## PASSAGE FOR REVIEW

FirestormAllied Airpower and the Destruction of Dresden 2 – Marshall De Bruhl (Audiobook)



Editorial reviews
For hundreds of years Dresden, Germany, was a bastion of civilization and culture. Because it was also the center of an extensive railway system and weapons-production facilities, Allied bombers burned the city near the end of WWII, causing a firestorm of destruction and controversy. Michael Prichard’s pleasant and resonant voice leads listeners through a well-researched documentary of flight, politics, and technology. He sometimes uses deft pauses to punctuate the quotes, and at other times a theatrical portrayal of the speaker. Prichard handles the abundant German with ease and the sadness of death with sobering respect. While the book on paper might be dull, Prichard’s touch brings a welcome luster.

Publisher’s summary
On February 13 and 14, 1945, three successive waves of British and U.S. aircraft rained down thousands of tons of high explosive and incendiary bombs on the largely undefended German city of Dresden. Night and day, Dresden was engulfed in a vast sea of flame, a firestorm that generated 1,500-degree temperatures and hurricane-force winds. Thousands suffocated in underground shelters where they had fled to escape the inferno above. The fierce winds pulled thousands more into the center of the firestorm, where they were incinerated. By the time the fires burned themselves out, many days later, a great city, known as “the Florence on the Elbe”, lay in ruins, and tens of thousands, almost all of them civilians, lay dead.

## SUPPLIED RECORDS
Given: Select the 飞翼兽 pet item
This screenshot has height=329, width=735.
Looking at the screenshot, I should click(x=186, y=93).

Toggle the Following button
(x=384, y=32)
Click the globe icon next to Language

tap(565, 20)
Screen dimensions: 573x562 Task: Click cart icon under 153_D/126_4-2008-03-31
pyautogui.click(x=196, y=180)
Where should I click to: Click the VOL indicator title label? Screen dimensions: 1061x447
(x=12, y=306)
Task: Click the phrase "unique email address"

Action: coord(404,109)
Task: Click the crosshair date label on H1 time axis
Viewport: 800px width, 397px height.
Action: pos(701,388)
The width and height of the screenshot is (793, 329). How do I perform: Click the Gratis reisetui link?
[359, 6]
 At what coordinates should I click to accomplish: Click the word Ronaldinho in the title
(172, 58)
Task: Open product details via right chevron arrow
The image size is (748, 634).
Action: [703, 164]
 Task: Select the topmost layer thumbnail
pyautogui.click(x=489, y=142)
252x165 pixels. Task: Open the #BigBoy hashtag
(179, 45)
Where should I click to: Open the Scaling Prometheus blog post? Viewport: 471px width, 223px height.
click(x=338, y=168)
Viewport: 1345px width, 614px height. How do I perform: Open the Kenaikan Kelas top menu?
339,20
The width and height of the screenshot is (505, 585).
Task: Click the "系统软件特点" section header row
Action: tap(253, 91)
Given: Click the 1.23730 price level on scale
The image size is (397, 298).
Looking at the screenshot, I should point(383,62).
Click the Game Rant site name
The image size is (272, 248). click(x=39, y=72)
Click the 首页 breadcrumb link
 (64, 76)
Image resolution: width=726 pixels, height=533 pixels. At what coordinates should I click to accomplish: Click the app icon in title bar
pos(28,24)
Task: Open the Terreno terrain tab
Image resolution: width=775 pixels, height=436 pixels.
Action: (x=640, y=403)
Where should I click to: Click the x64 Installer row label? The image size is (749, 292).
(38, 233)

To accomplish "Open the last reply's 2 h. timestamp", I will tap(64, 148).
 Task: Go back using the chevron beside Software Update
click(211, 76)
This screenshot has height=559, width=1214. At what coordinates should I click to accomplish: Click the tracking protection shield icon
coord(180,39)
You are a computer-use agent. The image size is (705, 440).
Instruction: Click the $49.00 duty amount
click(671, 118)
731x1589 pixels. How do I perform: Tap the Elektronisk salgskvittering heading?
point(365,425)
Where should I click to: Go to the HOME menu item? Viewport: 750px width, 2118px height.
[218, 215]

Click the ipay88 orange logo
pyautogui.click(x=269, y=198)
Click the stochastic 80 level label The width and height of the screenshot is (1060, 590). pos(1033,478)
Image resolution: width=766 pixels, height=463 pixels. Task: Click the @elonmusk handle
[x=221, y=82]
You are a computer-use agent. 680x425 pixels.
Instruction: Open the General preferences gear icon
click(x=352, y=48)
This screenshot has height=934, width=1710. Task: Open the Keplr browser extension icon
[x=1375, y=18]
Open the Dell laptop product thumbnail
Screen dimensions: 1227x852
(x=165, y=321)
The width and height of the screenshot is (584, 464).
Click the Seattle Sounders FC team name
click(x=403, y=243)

## REQUIRED ACTION 1
From the Dresden audiobook page above the listing, return the passage exactly as it appears, beginning at the words "Publisher’s summary" and stopping after "civilians, lay dead.".
## REQUIRED ACTION 2
Take the Dresden audiobook page further, starting after its final sentence.

## EXERCISE RESPONSE 1
Publisher’s summary
On February 13 and 14, 1945, three successive waves of British and U.S. aircraft rained down thousands of tons of high explosive and incendiary bombs on the largely undefended German city of Dresden. Night and day, Dresden was engulfed in a vast sea of flame, a firestorm that generated 1,500-degree temperatures and hurricane-force winds. Thousands suffocated in underground shelters where they had fled to escape the inferno above. The fierce winds pulled thousands more into the center of the firestorm, where they were incinerated. By the time the fires burned themselves out, many days later, a great city, known as “the Florence on the Elbe”, lay in ruins, and tens of thousands, almost all of them civilians, lay dead.

## EXERCISE RESPONSE 2
In Firestorm, Marshall De Bruhl re-creates the drama and horror of the Dresden bombing and offers the most cogent appraisal yet of the tactics, weapons, strategy, and rationale for the controversial attack. Using new research and contemporary reports, as well as eyewitness stories of the devastation, De Bruhl directly addresses many long-unresolved questions relating to the bombing: Why did the strike occur when the Allies’ victory was seemingly so imminent? Was choosing a city choked with German refugees a punitive decision, intended to humiliate a nation? What, if any, strategic importance did Dresden have? How much did the desire to send a “message” to Imperial Japan, or the advancing Soviet armies, factor into the decision to firebomb the city?